Обсуждение: When manual analyze is needed

Поиск
Список
Период
Сортировка

When manual analyze is needed

От
veem v
Дата:
Hi,
We see in one of the RDS postgres instances, from pg_stat_user_tables , the auto vacuum and auto analyze happening on the tables without our manual intervention. 

So is auto vacuum analyze is sufficient  to make sure optimal stats and unbloated table structure in place or should we do it manually based on the type of tables like 
for e.g. 
if a table is having just insert only types and getting similar amount of data throughout the day 24*7 
VS 
a table which is getting bulk data load once a day only 
VS  
a volatile table with truncate load kind of operation 
VS 
a table with heavy Update/deletes also happening along with inserts throughout the day 24*7. 

Will auto vacuum/analyze take care of all such tables, or we need to do it manually in certain scenarios?
And if any suboptimal plan is taken by the optimizer for a specific query suddenly, because of the missing stats , how to catch that.
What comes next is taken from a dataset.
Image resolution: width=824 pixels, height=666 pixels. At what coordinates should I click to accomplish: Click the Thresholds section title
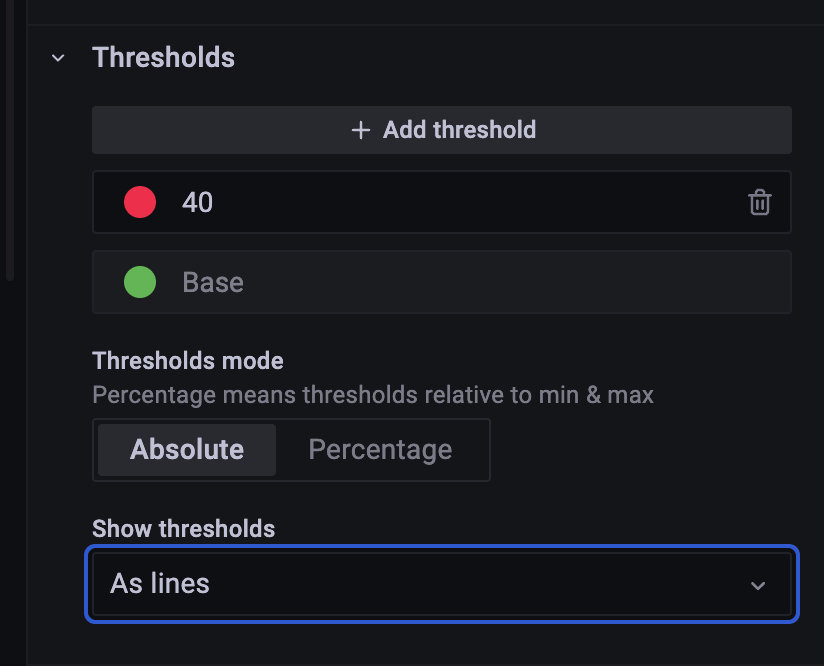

Basically, how to get the old plan hash and get it compared with the current plan hash?

Regards
Veem

Re: When manual analyze is needed

От
Laurenz Albe
Дата:
On Mon, 2024-03-04 at 01:33 +0530, veem v wrote:
> We see in one of the RDS postgres instances, from pg_stat_user_tables ,
> the auto vacuum and auto analyze happening on the tables without our
> manual intervention.

That's exactly the idea behind autovacuum.


> So is auto vacuum analyze is sufficient  to make sure optimal stats
> and unbloated table structure in place

Yes, it is sufficient.  If you have a busy database, you may have to
tune autovacuum to keep up.

The only things that require manual ANALYZE are

1. partitioned tables (autoanalyze will collect statistics on the
   partitions, but not the partitioned table itself)
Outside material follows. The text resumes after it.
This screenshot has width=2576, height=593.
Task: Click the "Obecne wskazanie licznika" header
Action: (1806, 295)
2. after you create an index on an expression (otherwise you have to
   wait until autoanalyze runs to get statistics on the indexed
   expression)

Yours,
Laurenz Albe



Re: When manual analyze is needed

От
Tom Lane
Дата:
Laurenz Albe <laurenz.albe@cybertec.at> writes:
> The only things that require manual ANALYZE are
> ...

You missed one important exception: autovacuum/autoanalyze cannot
process temporary tables, because those are not accessible outside
the owning session.  So you need to do those manually if it's
important for performance.

            regards, tom lane



Re: When manual analyze is needed

От
veem v
Дата:
On Mon, 4 Mar 2024 at 09:42, Laurenz Albe <laurenz.albe@cybertec.at> wrote:

The only things that require manual ANALYZE are

1. partitioned tables (autoanalyze will collect statistics on the
   partitions, but not the partitioned table itself)
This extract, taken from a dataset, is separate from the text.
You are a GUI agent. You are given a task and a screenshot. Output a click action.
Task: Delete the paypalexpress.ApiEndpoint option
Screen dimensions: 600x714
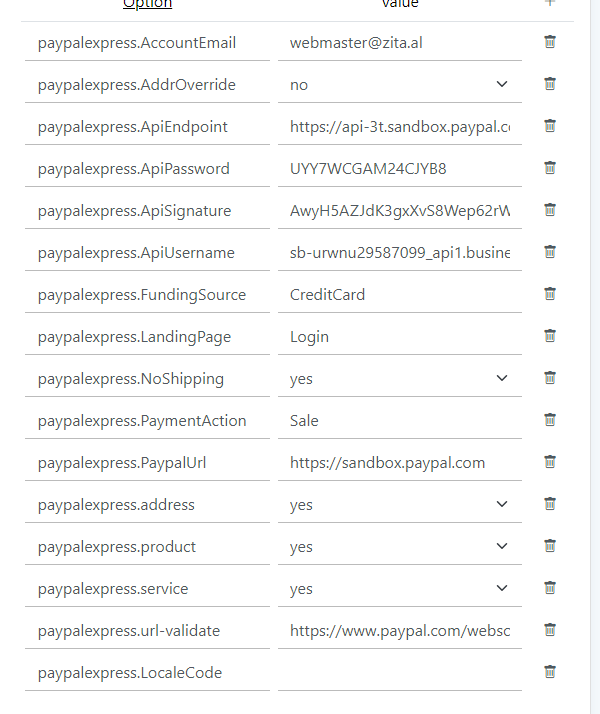550,126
So the partitioned table stats is nothing but the rolledover stats of all the partitions. As you mentioned, autoanalyze only works for child partitions but not the partition tables, so does it mean we have to schedule some jobs manually(through some scheduletr like pg_cron) to analyze these partitioned tables at certain time intervals to keep those up to date for partitioned tables? And won't that scan all the child partitions again to have the stats aggregated/rolled over from all the child partitions level to the table level?

Re: When manual analyze is needed

От
veem v
Дата:
Additionally if a query was working fine but suddenly takes a suboptimal plan because of missing stats , do we have any hash value column on any performance view associated with the queryid which we can refer to see past vs current plans difference and identify such issues quickly and fix it? 
I am not seeing any such column in pg_stat_activity or pg_stat_statements to hold hash value of the plan and also the query column is showing "<insufficient privilege>" for many of the entries, why so?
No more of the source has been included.